[originally published in The Herald in 2008]
For some reason, the local area has been a haven for filmmakers who prefer an experimental mode to traditional storytelling. Feature-length experimental films are a notoriously tough sell, but a few recent items, such as Gregg Lachow’s Money Buys Happiness and Robinson Devor’s Police Beat, have broken through to national attention.
Now you can add Lynn Shelton’s We Go Way Back to that list. This film was shot hereabouts, including Seattle and Whidbey Island, and produced by The Film Company, a Seattle non-profit film studio.
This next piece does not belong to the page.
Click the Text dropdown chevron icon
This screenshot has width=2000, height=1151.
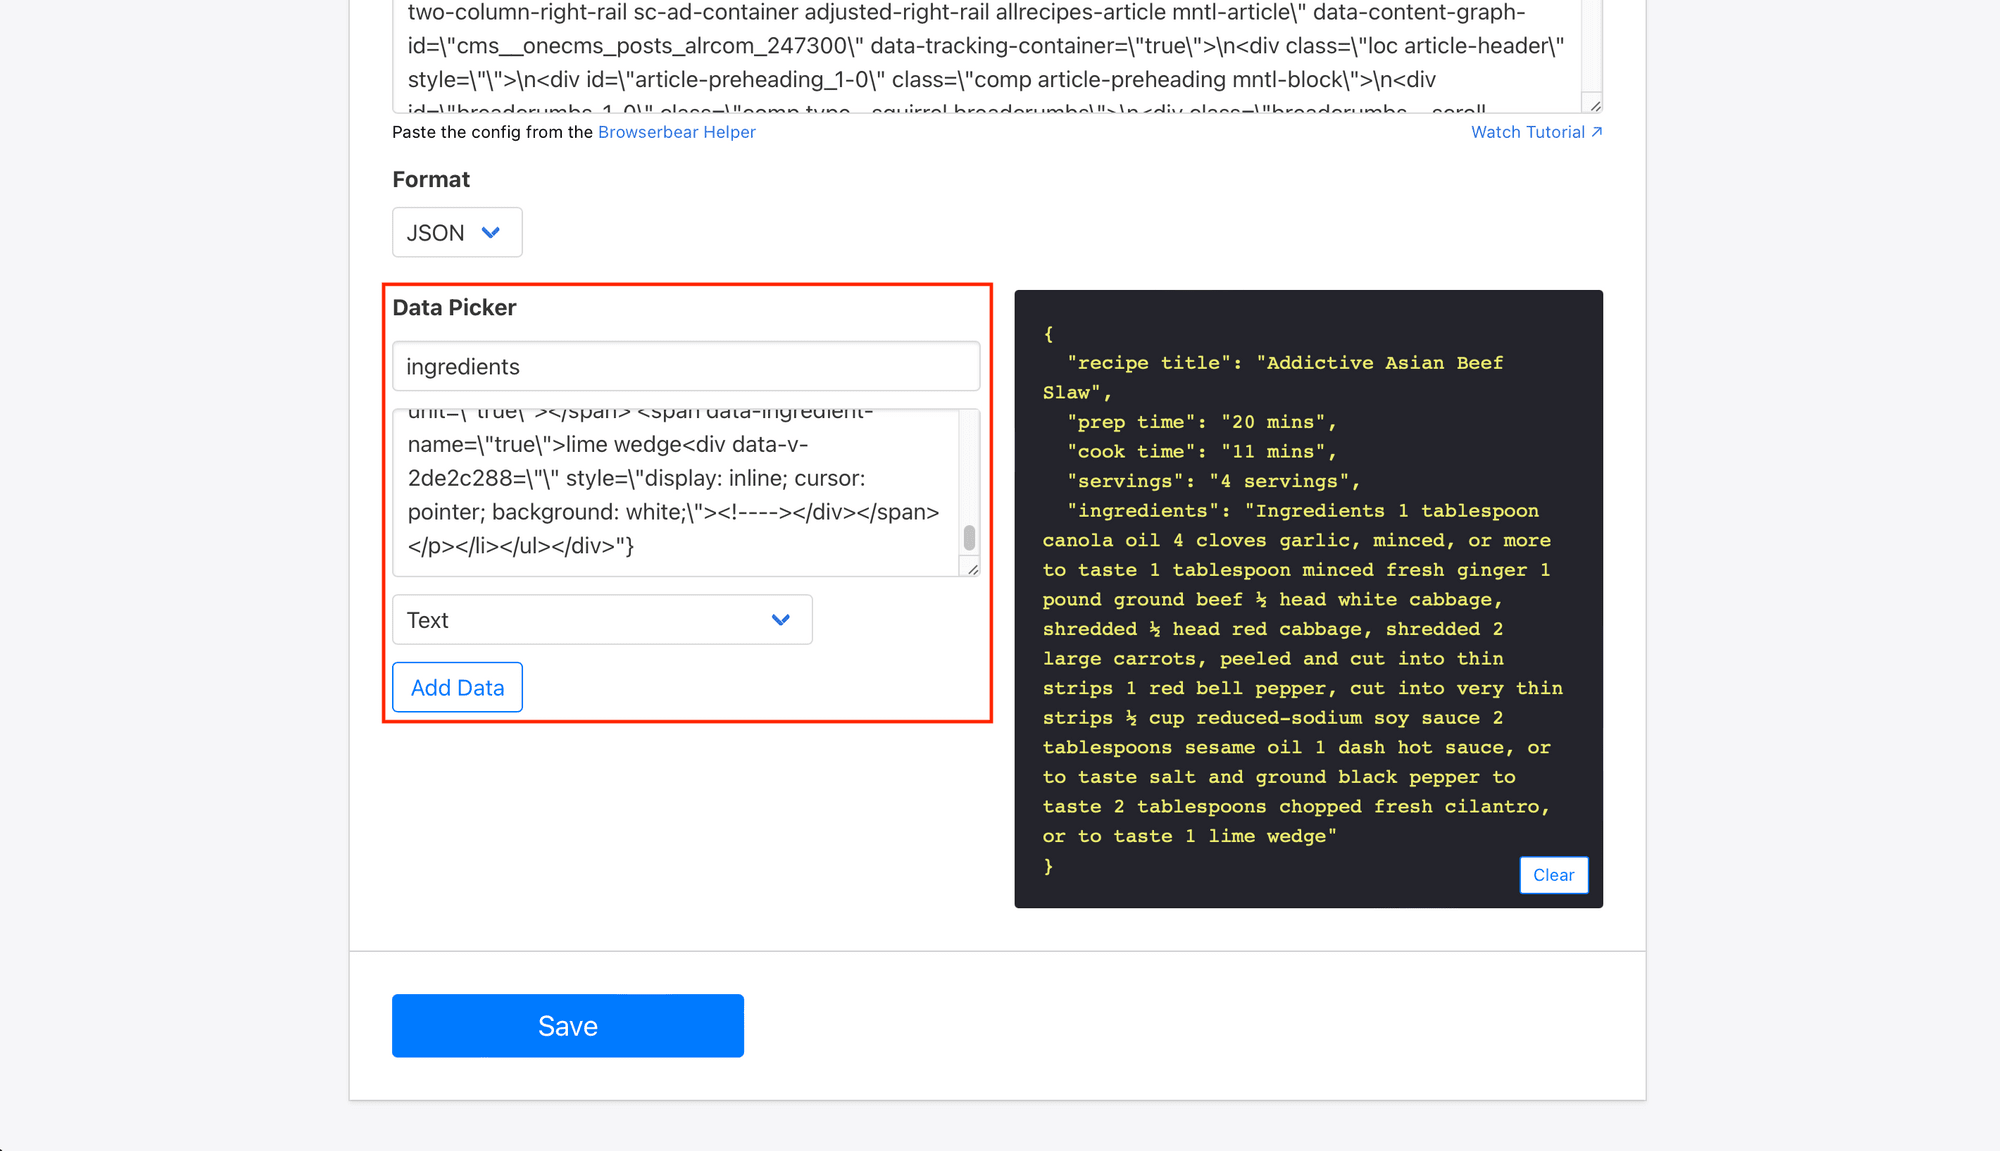pyautogui.click(x=779, y=619)
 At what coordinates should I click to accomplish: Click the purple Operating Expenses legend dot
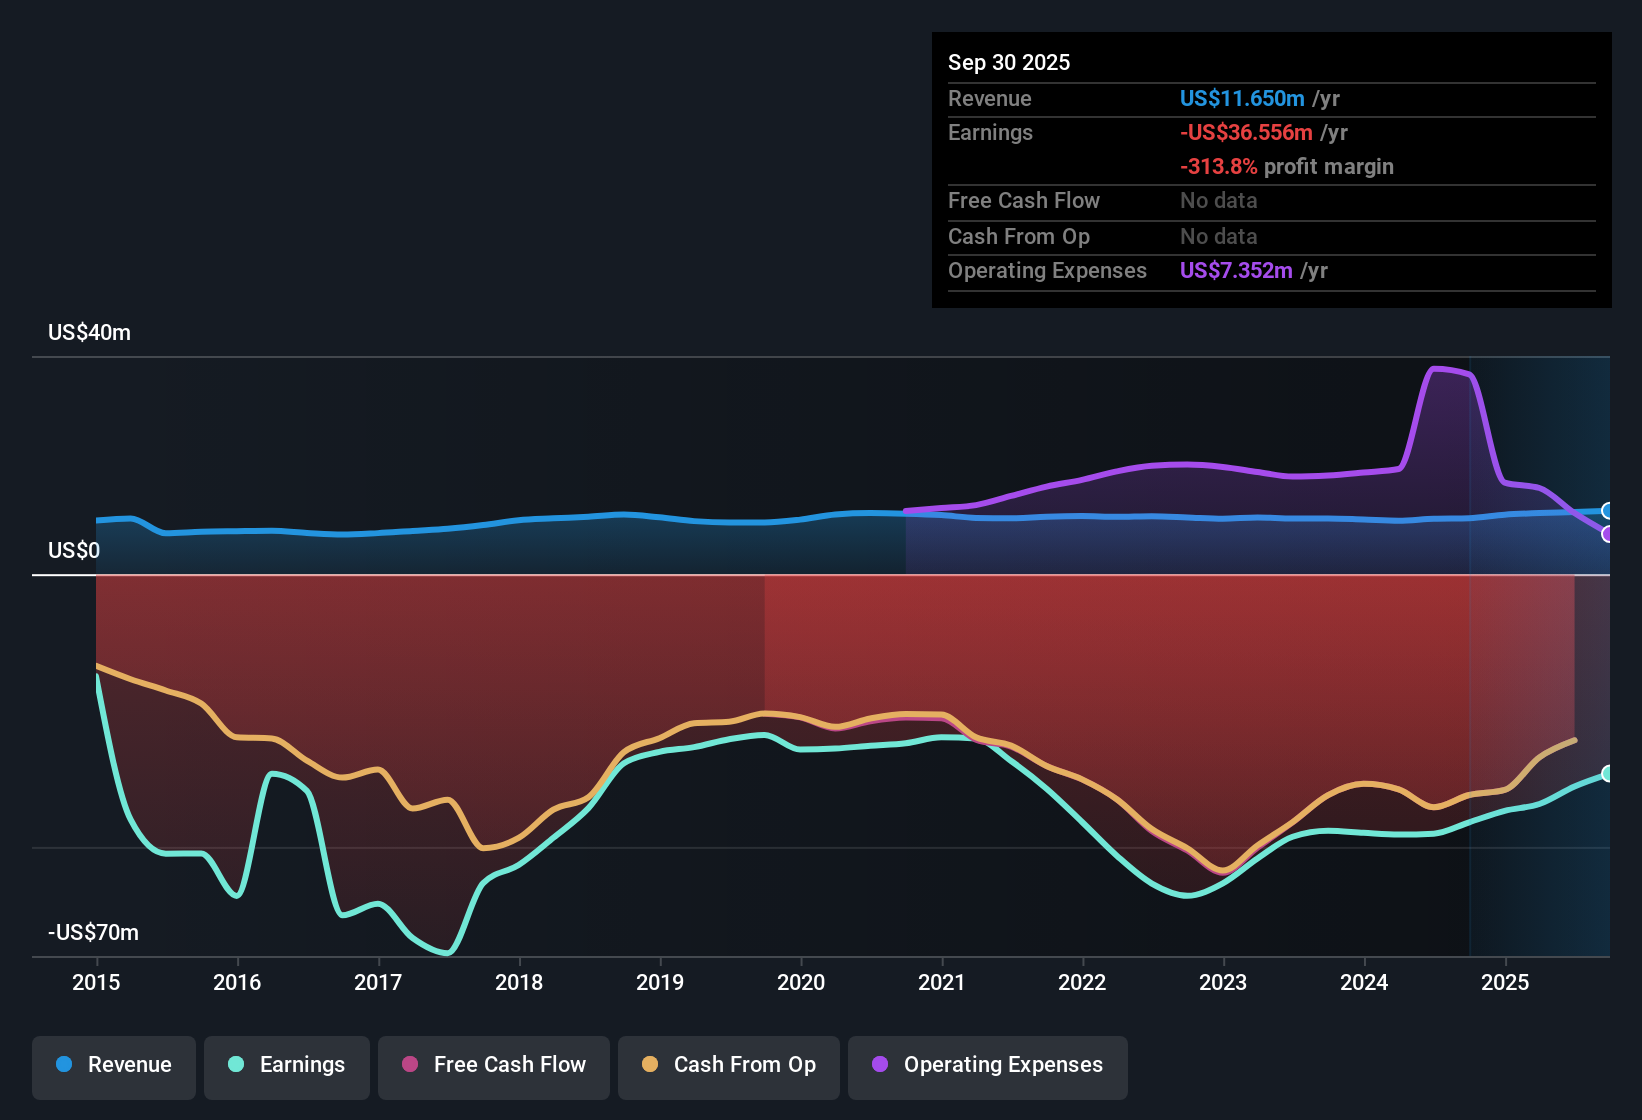880,1065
Earlier this year it won Best Narrative Film at the Slamdance Film Festival—that’s the hip fest that serves as an alternative to the better-known Sundance.
At the center of the story is Kate, played by Amber Hubert, who turns 23 as the movie opens. She works for a small theater company, doing some acting but also accounting work and a little catering. She’s the kind of person who hasn’t learned to say no—including to a fellow actor who pounces on her at her birthday party.
At the party, the theater’s director (Robert Hamilton Wright) announces that she will play the lead in their next production, the Ibsen classic Hedda Gabler.
All of this is overwhelming to Kate, and she takes solace in a letter she wrote to herself at age 13—to be opened on her 23rd birthday. The voice in the letter is bright, sharp, clever—nothing like the passive woman we see in adulthood.
At first, We Go Way Back unfolds along conventional lines. The scenes at the theater are very funny, as the director goes increasingly wiggy with his conceptual ideas for Hedda. These include Kate speaking her dialogue in the original Norwegian.
These sequences are aided by the deft comic performance of Wright, a longtime local stage actor. One might point out that some of the wilder notions the director has—like obsessively working potatoes into the stage business—are meant to be laughed at, while the film’s own experimental ideas are meant to be taken straight.
But Shelton makes these ideas—such as the appearance of Kate’s 13-year-old self (Maggie Brown)—work, on the movie’s hushed level. It’s beautifully shot and has a terrific soundtrack of songs, many by local acts such as Laura Veirs and Harvey Danger. Stubbornly outside the mainstream, We Go Way Back has the feel of an early-70s American independent, willing to challenge the audience to follow it into a very personal, uncommercial direction.